TASK DIRECTIONS => All of the records must come back exactly. Please repeat them in full.

Stored records =>

■ ■ ■

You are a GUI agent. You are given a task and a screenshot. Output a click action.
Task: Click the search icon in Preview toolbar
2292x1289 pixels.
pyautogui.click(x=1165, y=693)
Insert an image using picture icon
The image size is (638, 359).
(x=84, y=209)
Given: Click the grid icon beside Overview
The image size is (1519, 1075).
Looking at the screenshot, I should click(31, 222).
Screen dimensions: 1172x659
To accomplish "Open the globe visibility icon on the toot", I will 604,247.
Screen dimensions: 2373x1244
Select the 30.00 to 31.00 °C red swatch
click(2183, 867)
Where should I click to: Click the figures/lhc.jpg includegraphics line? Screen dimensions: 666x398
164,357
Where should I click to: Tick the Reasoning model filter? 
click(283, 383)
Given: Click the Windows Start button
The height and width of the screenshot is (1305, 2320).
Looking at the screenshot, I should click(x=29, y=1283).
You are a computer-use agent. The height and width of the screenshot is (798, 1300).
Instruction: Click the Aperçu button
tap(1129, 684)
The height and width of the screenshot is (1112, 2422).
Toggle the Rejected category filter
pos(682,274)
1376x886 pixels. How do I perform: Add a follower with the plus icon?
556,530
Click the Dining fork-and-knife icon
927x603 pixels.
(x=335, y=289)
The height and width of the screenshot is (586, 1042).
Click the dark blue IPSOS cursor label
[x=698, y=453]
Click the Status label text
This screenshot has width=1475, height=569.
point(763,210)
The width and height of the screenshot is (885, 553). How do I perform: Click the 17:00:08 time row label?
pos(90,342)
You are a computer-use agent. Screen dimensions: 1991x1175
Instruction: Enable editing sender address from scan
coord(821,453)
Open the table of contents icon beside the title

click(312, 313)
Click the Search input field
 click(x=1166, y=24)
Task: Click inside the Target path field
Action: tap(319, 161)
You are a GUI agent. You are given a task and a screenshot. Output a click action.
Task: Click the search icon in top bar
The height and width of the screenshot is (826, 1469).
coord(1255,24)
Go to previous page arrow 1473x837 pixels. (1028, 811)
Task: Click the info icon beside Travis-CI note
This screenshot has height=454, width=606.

■ ■ ■

RESULT =>
You are a GUI agent. You are given a task and a screenshot. Output a click action.
Task: Click the search icon in Preview toolbar
2292x1289 pixels.
pyautogui.click(x=1165, y=693)
Insert an image using picture icon
The image size is (638, 359).
(x=84, y=209)
Given: Click the grid icon beside Overview
The image size is (1519, 1075).
Looking at the screenshot, I should click(31, 222).
Screen dimensions: 1172x659
To accomplish "Open the globe visibility icon on the toot", I will 604,247.
Screen dimensions: 2373x1244
Select the 30.00 to 31.00 °C red swatch
click(2183, 867)
Where should I click to: Click the figures/lhc.jpg includegraphics line? Screen dimensions: 666x398
164,357
Where should I click to: Tick the Reasoning model filter? 
click(283, 383)
Given: Click the Windows Start button
The height and width of the screenshot is (1305, 2320).
Looking at the screenshot, I should click(x=29, y=1283).
You are a computer-use agent. The height and width of the screenshot is (798, 1300).
Instruction: Click the Aperçu button
tap(1129, 684)
The height and width of the screenshot is (1112, 2422).
Toggle the Rejected category filter
pos(682,274)
1376x886 pixels. How do I perform: Add a follower with the plus icon?
556,530
Click the Dining fork-and-knife icon
927x603 pixels.
(x=335, y=289)
The height and width of the screenshot is (586, 1042).
Click the dark blue IPSOS cursor label
[x=698, y=453]
Click the Status label text
This screenshot has width=1475, height=569.
point(763,210)
The width and height of the screenshot is (885, 553). How do I perform: Click the 17:00:08 time row label?
pos(90,342)
You are a computer-use agent. Screen dimensions: 1991x1175
Instruction: Enable editing sender address from scan
coord(821,453)
Open the table of contents icon beside the title

click(312, 313)
Click the Search input field
 click(x=1166, y=24)
Task: Click inside the Target path field
Action: tap(319, 161)
You are a GUI agent. You are given a task and a screenshot. Output a click action.
Task: Click the search icon in top bar
The height and width of the screenshot is (826, 1469).
coord(1255,24)
Go to previous page arrow 1473x837 pixels. (1028, 811)
Task: Click the info icon beside Travis-CI note
This screenshot has height=454, width=606.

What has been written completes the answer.